• [What you are asked to do] Your response should be the complete set of records, reproduced exactly.

[Collected data]
[Start of Attachment]

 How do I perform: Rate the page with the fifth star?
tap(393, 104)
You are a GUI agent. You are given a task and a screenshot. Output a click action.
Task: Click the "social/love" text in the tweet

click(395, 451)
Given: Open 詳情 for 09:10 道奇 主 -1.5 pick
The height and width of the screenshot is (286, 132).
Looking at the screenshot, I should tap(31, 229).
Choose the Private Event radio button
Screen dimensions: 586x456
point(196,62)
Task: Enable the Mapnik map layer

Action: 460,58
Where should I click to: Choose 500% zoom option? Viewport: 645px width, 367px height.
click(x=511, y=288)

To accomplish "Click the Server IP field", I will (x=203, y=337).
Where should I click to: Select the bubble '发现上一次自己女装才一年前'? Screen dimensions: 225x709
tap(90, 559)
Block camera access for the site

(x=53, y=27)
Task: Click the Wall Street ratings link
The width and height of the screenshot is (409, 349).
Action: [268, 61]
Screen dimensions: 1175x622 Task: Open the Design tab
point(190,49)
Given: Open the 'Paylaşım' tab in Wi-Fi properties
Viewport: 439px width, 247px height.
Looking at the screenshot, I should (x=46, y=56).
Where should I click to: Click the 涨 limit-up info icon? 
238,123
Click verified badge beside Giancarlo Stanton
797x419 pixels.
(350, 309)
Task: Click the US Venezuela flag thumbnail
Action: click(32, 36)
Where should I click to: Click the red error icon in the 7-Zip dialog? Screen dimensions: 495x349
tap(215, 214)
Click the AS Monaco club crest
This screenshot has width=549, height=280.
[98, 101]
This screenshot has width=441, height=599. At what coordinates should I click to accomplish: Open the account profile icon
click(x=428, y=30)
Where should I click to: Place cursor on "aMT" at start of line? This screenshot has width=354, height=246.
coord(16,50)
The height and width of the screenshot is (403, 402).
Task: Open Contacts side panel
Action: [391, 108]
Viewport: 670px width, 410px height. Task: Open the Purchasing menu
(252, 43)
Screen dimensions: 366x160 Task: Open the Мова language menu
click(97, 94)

[End of Attachment]

• [Output of the exercise]
 How do I perform: Rate the page with the fifth star?
tap(393, 104)
You are a GUI agent. You are given a task and a screenshot. Output a click action.
Task: Click the "social/love" text in the tweet

click(395, 451)
Given: Open 詳情 for 09:10 道奇 主 -1.5 pick
The height and width of the screenshot is (286, 132).
Looking at the screenshot, I should tap(31, 229).
Choose the Private Event radio button
Screen dimensions: 586x456
point(196,62)
Task: Enable the Mapnik map layer

Action: 460,58
Where should I click to: Choose 500% zoom option? Viewport: 645px width, 367px height.
click(x=511, y=288)

To accomplish "Click the Server IP field", I will (x=203, y=337).
Where should I click to: Select the bubble '发现上一次自己女装才一年前'? Screen dimensions: 225x709
tap(90, 559)
Block camera access for the site

(x=53, y=27)
Task: Click the Wall Street ratings link
The width and height of the screenshot is (409, 349).
Action: [268, 61]
Screen dimensions: 1175x622 Task: Open the Design tab
point(190,49)
Given: Open the 'Paylaşım' tab in Wi-Fi properties
Viewport: 439px width, 247px height.
Looking at the screenshot, I should (x=46, y=56).
Where should I click to: Click the 涨 limit-up info icon? 
238,123
Click verified badge beside Giancarlo Stanton
797x419 pixels.
(350, 309)
Task: Click the US Venezuela flag thumbnail
Action: click(32, 36)
Where should I click to: Click the red error icon in the 7-Zip dialog? Screen dimensions: 495x349
tap(215, 214)
Click the AS Monaco club crest
This screenshot has width=549, height=280.
[98, 101]
This screenshot has width=441, height=599. At what coordinates should I click to accomplish: Open the account profile icon
click(x=428, y=30)
Where should I click to: Place cursor on "aMT" at start of line? This screenshot has width=354, height=246.
coord(16,50)
The height and width of the screenshot is (403, 402).
Task: Open Contacts side panel
Action: [391, 108]
Viewport: 670px width, 410px height. Task: Open the Purchasing menu
(252, 43)
Screen dimensions: 366x160 Task: Open the Мова language menu
click(97, 94)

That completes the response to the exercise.